Ricardo Alarcon accuses the US of the "privatisation of war"
Washington has labelled "false" Cuban claims that an American contractor arrested at Havana airport last month was a US spy.
The US state department said the man did not work for American intelligence.
Earlier, Cuban Parliament President Ricardo Alarcon said the unnamed man was still under investigation and had not been charged.
The BBC's Michael Voss says the incident suggests US-Cuba ties have again taken a turn for the worse.
Relations between the two countries had started to thaw after US President Barack Obama came to office in January last year.
"Those comments are false. Cuba has a history of mischaracterising what Americans and NGOs in Cuba are doing," said state department spokesman PJ Crowley.
"This person is not associated with our intelligence services."
Washington said the detained man worked for an American company called Development Alternatives, part of a US government programme aimed at promoting civil society and democracy in Cuba.
The American was held at Havana airport on 5 December but was not seen by US consular officials until 28 December.
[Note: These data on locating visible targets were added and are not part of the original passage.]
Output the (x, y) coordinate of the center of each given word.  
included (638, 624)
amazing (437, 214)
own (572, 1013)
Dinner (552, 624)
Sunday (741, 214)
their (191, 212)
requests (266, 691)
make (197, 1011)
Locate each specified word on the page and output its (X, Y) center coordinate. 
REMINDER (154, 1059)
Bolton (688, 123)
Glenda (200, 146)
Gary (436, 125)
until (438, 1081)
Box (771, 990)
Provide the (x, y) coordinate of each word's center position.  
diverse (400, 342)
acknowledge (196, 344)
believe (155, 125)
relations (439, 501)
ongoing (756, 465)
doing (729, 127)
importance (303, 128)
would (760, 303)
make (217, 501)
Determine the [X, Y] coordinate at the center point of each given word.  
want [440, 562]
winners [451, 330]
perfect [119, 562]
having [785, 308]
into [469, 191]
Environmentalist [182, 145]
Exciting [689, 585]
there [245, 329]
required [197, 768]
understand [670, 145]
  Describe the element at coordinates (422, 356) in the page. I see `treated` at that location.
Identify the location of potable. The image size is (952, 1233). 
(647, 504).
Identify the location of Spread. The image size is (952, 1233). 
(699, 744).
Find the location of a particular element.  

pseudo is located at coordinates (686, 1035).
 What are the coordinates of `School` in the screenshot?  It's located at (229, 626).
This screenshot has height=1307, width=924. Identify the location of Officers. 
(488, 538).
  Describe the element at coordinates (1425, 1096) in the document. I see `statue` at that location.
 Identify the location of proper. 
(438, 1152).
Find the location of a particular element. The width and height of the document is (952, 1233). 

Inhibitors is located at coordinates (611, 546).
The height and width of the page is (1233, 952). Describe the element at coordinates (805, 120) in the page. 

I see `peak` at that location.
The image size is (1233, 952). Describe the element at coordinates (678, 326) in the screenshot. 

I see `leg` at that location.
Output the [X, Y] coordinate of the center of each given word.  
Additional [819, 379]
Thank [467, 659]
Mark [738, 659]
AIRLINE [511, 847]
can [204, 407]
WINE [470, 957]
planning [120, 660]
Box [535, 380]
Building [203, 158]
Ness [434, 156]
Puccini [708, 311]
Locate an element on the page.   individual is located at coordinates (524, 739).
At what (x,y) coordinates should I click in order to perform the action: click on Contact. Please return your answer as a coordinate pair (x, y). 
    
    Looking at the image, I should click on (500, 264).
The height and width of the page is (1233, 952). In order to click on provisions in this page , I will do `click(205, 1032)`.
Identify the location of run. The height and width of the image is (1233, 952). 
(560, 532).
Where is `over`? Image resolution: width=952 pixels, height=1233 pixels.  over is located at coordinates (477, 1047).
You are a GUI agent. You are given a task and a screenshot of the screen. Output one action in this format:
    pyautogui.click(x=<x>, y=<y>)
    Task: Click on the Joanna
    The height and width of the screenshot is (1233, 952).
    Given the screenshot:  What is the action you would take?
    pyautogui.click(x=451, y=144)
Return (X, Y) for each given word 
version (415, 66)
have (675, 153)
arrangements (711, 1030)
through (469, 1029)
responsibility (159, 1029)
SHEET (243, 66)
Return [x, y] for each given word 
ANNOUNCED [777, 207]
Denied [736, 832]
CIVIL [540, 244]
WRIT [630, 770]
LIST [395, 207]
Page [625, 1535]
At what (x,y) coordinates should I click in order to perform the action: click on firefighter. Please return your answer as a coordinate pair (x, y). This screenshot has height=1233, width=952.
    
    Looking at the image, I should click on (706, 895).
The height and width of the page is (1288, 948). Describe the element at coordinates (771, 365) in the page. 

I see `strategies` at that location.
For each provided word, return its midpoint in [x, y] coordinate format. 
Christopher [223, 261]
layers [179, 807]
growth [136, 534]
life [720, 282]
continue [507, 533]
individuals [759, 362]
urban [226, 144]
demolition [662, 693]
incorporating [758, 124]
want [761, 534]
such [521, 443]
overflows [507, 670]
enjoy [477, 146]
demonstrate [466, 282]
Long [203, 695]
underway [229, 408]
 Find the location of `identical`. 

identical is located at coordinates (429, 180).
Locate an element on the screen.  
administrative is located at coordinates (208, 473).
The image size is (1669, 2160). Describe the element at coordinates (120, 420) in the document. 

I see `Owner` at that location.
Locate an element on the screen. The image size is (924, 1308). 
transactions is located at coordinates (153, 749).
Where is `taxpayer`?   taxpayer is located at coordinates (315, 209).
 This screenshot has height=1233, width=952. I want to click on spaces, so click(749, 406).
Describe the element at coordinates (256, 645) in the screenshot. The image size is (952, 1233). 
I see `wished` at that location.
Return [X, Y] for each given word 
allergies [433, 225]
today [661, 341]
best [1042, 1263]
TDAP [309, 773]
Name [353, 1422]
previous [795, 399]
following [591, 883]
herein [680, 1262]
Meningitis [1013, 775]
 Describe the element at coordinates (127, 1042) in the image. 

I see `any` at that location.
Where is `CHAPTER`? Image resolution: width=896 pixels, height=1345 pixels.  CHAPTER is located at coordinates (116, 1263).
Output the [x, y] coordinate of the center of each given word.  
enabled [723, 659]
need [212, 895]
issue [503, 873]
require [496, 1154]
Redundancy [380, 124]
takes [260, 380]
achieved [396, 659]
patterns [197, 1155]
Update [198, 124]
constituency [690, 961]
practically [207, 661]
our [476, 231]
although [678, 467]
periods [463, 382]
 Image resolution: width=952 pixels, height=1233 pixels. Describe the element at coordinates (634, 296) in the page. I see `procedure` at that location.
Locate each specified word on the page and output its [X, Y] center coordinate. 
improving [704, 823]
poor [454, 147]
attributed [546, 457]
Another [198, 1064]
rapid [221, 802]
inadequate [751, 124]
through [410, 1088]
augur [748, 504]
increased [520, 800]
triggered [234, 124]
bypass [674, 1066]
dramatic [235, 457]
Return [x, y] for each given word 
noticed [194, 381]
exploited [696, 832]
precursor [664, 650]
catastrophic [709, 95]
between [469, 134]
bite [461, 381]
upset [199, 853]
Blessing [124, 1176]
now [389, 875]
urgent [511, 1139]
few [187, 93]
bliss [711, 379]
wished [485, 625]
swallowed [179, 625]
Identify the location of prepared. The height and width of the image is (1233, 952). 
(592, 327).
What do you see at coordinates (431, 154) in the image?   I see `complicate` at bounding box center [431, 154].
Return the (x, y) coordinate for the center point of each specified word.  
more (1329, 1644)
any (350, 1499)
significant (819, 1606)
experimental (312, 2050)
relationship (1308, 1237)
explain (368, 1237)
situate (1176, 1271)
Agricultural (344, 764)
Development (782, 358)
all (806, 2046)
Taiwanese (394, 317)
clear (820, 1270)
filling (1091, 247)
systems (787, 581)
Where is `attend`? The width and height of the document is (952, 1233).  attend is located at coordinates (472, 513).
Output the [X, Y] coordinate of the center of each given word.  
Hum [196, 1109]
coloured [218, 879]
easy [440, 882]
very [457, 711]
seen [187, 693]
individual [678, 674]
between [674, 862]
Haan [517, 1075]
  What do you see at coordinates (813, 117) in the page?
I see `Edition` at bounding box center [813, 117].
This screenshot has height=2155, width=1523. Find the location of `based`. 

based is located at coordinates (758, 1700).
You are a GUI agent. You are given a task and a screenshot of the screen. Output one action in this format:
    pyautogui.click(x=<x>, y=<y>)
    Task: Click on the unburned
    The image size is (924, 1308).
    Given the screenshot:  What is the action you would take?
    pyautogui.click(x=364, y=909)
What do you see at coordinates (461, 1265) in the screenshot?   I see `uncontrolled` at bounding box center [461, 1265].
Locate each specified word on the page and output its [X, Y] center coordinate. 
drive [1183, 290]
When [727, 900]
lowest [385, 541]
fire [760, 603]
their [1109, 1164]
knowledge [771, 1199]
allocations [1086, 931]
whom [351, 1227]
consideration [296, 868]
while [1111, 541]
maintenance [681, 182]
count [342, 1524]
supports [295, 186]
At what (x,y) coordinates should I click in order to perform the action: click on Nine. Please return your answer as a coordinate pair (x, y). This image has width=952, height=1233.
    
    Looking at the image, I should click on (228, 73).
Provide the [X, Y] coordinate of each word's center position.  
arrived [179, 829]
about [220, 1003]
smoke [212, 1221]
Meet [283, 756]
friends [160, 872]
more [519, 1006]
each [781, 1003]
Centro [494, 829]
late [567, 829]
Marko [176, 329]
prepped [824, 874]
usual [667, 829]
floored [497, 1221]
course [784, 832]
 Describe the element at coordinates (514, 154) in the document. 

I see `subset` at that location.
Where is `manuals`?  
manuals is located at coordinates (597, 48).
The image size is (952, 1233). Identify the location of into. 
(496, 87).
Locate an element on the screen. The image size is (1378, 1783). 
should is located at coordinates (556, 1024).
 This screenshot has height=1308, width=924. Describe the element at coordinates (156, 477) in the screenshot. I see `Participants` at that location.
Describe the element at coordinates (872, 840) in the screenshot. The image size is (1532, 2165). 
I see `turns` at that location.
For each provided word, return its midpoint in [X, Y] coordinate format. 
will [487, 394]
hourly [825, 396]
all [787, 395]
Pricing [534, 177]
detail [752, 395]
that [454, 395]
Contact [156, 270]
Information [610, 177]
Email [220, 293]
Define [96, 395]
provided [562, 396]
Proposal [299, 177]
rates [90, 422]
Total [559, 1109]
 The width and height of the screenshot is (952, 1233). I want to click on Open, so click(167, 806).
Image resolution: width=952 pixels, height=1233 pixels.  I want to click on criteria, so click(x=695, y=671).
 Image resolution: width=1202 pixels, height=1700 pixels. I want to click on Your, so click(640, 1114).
"This is a gentleman hired by a company that hires for the American secret services and is now the subject of an investigation," Mr Alarcon told reporters in Havana.
He described it as an example of the "privatisation of war" by the US, which hires people to be "agents, torturers, spies".
In an earlier speech, President Raul Castro said the man had been illegally supplying opposition groups with advanced communications equipment.
He also accused the US of continuing its attempts to subvert and destroy the revolution, our correspondent in Havana reports.